[Stored data]
★ ★ ★ ★

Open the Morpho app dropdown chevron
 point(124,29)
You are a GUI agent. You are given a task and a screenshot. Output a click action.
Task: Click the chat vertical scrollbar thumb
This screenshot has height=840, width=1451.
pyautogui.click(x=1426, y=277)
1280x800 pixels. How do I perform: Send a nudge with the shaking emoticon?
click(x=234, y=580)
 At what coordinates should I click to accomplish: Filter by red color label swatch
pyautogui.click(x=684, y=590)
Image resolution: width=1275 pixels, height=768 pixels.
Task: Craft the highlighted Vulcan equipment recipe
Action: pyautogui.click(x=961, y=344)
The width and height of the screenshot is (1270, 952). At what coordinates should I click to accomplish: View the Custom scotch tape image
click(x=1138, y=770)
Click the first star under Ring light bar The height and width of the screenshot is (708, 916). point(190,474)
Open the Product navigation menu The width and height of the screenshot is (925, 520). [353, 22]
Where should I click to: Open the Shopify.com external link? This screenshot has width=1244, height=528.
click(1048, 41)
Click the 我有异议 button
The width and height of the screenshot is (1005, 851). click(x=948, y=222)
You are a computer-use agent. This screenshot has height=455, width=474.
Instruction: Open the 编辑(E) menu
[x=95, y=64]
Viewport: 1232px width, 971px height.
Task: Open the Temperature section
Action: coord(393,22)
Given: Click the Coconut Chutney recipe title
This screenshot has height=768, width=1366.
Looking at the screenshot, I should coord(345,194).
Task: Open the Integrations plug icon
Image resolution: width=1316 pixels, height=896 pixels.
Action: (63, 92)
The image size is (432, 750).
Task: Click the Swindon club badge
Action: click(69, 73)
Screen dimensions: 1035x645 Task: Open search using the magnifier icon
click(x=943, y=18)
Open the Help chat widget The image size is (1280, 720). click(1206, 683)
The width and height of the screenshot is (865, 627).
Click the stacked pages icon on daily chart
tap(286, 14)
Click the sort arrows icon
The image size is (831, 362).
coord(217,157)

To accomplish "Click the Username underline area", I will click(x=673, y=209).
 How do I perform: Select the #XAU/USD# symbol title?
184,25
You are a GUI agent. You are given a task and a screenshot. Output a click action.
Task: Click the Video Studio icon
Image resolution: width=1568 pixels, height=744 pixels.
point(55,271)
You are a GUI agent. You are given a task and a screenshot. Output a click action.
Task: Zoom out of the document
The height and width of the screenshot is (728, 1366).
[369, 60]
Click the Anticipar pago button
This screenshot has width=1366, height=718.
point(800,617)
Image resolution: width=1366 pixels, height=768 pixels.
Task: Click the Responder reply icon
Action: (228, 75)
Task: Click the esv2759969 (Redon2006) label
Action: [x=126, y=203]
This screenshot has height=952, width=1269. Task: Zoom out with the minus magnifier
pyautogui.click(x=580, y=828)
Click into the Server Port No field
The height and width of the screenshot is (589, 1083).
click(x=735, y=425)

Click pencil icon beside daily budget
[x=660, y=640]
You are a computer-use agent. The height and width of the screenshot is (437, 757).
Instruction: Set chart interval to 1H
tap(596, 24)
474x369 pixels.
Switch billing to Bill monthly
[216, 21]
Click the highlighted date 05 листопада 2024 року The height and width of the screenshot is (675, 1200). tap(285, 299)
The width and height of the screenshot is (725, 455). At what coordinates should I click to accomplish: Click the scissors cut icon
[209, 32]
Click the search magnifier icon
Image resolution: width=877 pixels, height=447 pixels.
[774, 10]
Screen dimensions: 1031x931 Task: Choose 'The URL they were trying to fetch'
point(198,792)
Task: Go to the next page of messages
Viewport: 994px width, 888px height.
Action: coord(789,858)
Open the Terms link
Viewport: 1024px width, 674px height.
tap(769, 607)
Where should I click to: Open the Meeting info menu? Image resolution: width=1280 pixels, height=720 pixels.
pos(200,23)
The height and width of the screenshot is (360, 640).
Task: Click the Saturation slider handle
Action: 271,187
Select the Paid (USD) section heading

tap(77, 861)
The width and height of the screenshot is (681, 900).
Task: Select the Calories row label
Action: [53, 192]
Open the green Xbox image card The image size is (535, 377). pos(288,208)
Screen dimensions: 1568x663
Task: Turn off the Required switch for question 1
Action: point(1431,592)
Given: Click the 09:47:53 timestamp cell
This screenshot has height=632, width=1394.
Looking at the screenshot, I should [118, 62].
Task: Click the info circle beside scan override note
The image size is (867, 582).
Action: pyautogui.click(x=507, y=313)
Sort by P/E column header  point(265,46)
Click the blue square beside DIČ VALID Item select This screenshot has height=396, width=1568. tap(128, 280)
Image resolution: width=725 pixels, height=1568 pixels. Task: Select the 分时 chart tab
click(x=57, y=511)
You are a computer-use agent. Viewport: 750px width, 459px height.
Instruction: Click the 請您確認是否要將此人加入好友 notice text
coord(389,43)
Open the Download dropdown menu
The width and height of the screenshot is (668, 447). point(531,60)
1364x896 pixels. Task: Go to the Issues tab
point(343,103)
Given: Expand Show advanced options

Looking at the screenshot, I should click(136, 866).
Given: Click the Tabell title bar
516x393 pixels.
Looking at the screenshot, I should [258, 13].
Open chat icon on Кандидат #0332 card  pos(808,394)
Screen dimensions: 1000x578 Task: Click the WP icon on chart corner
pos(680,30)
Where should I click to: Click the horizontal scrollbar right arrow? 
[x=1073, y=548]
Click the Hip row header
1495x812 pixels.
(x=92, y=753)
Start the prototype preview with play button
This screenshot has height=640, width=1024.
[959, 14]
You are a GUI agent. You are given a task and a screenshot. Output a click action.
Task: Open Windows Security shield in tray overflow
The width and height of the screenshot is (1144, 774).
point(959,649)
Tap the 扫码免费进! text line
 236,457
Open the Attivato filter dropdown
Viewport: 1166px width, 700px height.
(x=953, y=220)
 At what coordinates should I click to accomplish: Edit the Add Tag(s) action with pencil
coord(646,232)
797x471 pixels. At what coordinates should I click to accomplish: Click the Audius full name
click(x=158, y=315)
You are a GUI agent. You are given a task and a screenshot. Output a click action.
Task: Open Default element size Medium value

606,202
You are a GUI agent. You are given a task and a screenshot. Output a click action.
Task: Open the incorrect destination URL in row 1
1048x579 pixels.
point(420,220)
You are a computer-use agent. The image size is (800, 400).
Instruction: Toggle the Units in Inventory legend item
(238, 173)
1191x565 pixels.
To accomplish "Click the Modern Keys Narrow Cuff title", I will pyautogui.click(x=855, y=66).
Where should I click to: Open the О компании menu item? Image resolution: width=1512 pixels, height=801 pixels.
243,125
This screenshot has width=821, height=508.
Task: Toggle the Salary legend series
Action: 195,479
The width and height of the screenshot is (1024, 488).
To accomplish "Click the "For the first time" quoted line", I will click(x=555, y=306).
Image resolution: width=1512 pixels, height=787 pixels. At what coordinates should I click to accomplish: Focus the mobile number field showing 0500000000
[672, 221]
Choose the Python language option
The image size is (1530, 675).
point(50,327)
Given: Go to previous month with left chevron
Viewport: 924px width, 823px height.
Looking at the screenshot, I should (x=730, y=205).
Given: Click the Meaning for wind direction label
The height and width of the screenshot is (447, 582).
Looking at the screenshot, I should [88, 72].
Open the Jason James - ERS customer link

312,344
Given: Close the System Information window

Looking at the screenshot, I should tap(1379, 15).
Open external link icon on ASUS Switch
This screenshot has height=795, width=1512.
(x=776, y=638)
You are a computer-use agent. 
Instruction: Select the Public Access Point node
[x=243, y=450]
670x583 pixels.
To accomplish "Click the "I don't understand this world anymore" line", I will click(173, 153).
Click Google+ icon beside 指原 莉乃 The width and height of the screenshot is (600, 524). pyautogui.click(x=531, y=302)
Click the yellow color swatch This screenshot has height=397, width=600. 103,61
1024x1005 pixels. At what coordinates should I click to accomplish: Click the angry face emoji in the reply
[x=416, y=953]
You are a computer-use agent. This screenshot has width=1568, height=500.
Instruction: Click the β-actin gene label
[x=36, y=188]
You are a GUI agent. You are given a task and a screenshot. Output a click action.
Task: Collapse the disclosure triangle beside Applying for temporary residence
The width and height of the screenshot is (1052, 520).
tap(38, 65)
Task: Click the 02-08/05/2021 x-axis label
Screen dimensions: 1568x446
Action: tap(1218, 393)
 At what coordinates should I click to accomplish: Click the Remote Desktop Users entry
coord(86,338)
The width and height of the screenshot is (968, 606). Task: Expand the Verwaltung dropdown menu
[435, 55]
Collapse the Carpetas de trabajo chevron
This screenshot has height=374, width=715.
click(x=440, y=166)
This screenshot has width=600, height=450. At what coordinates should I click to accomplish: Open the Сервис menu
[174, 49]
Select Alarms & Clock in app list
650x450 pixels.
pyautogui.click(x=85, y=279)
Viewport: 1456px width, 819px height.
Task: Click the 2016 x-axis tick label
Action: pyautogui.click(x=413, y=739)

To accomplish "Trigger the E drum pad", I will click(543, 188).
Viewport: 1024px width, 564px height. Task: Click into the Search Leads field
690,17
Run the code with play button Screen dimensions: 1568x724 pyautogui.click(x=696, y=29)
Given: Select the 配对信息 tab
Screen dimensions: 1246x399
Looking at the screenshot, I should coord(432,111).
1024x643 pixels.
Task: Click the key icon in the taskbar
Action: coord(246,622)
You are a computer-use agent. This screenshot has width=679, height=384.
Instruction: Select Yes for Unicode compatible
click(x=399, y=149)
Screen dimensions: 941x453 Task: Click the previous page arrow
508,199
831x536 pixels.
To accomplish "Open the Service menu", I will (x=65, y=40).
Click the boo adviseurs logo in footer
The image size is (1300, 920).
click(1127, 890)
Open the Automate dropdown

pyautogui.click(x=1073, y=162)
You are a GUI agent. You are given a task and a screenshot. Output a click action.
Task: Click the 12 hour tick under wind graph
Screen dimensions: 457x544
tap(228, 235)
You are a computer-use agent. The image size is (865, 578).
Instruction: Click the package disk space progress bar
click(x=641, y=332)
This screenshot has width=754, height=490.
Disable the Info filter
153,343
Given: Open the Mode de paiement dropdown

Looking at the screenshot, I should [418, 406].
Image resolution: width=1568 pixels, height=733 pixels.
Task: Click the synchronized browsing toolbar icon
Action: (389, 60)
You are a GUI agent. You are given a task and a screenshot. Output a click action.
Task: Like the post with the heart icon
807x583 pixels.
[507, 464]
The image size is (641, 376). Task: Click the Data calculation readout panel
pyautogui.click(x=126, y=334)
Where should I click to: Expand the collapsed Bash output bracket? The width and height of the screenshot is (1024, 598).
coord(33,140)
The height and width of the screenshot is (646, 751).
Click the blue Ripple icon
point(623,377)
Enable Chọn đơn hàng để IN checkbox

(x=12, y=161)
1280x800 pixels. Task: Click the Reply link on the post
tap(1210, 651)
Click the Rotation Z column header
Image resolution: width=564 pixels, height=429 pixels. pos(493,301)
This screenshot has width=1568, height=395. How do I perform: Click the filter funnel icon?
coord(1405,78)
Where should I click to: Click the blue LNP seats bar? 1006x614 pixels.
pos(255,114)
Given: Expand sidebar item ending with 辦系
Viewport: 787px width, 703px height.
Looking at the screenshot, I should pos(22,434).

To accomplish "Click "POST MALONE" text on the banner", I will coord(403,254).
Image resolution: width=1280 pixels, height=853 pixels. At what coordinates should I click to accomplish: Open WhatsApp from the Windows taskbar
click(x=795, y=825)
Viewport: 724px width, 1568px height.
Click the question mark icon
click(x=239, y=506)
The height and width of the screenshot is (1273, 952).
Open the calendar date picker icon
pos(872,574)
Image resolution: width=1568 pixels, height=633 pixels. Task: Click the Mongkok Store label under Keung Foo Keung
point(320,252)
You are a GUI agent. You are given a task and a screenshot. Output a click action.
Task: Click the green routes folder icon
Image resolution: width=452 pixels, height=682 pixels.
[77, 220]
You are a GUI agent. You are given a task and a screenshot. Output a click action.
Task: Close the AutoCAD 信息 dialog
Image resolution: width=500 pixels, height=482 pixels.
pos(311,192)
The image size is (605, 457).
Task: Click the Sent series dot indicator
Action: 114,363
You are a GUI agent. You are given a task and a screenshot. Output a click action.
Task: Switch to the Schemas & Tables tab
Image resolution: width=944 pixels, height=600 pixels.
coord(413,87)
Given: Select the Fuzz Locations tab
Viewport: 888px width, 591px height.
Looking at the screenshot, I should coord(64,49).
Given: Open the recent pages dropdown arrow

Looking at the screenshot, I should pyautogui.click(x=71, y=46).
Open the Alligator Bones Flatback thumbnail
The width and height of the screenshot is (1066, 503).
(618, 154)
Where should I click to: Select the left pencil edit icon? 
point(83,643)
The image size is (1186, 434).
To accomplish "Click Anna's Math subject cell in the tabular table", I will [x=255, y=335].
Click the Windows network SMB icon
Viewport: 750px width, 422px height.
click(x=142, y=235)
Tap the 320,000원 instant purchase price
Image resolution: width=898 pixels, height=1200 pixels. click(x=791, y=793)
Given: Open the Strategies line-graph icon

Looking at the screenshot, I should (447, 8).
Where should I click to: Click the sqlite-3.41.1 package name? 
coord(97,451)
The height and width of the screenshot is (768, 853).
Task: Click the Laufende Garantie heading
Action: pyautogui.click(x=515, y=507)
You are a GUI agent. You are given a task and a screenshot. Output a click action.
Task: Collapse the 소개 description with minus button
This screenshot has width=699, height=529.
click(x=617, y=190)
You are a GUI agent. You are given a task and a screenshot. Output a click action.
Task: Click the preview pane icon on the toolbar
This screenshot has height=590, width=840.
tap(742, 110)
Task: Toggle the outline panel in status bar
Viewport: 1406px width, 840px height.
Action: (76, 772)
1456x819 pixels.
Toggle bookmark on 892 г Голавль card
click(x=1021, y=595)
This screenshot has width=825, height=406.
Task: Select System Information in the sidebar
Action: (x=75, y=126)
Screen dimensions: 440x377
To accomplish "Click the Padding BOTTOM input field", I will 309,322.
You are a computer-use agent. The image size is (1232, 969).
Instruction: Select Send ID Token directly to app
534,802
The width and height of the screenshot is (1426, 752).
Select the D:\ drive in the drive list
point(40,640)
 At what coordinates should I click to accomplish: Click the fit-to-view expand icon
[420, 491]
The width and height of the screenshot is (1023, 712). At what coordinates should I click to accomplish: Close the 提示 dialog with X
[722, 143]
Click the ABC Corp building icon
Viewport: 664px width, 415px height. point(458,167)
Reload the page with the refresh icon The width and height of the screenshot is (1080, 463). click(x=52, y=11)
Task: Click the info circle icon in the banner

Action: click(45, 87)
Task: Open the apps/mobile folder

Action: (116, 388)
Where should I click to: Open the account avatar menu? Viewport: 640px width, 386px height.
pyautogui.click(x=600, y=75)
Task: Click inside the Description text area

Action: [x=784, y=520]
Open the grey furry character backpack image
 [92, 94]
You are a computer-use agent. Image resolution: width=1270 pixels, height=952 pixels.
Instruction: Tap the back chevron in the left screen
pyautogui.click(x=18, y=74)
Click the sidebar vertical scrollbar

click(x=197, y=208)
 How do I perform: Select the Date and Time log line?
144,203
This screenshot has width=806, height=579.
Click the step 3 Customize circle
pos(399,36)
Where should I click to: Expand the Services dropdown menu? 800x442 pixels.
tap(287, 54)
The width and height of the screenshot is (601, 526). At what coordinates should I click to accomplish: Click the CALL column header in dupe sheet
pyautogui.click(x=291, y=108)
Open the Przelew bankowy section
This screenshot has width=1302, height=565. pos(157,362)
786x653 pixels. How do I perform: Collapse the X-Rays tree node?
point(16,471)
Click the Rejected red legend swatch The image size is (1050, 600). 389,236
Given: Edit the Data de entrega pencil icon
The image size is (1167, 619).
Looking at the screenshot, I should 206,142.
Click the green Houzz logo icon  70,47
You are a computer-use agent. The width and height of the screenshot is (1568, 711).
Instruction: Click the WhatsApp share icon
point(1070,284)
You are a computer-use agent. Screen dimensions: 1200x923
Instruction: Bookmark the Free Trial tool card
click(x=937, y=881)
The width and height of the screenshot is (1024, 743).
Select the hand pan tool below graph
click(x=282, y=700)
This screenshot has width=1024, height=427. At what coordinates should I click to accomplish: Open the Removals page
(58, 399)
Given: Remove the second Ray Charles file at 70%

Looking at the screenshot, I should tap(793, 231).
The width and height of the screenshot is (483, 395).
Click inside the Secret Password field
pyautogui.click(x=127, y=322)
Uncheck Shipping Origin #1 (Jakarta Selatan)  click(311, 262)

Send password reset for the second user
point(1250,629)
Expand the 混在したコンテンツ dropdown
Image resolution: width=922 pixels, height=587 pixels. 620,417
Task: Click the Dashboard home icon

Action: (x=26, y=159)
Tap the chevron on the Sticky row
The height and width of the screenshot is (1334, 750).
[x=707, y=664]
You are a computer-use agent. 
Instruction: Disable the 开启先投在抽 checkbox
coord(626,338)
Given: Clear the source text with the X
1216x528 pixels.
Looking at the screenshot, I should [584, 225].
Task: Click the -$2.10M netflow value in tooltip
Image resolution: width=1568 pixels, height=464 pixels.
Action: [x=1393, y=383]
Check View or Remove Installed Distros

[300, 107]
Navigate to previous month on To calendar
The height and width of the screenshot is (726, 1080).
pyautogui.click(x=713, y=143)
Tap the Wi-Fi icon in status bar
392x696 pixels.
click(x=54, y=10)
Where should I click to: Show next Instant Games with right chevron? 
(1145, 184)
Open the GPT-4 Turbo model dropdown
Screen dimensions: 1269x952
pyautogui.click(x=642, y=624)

★ ★ ★ ★

● Required action:
In the entries above, find the line holding "Select the Paid (USD) section heading" and the line holding "You are a computer-use agent. Viewport: 750px", then retype exactly those two lines and every line between them, and nothing else.

● Solution to the problem:
Select the Paid (USD) section heading

tap(77, 861)
The width and height of the screenshot is (681, 900).
Task: Select the Calories row label
Action: [53, 192]
Open the green Xbox image card The image size is (535, 377). pos(288,208)
Screen dimensions: 1568x663
Task: Turn off the Required switch for question 1
Action: point(1431,592)
Given: Click the 09:47:53 timestamp cell
This screenshot has height=632, width=1394.
Looking at the screenshot, I should [118, 62].
Task: Click the info circle beside scan override note
The image size is (867, 582).
Action: pyautogui.click(x=507, y=313)
Sort by P/E column header  point(265,46)
Click the blue square beside DIČ VALID Item select This screenshot has height=396, width=1568. tap(128, 280)
Image resolution: width=725 pixels, height=1568 pixels. Task: Select the 分时 chart tab
click(x=57, y=511)
You are a computer-use agent. Viewport: 750px width, 459px height.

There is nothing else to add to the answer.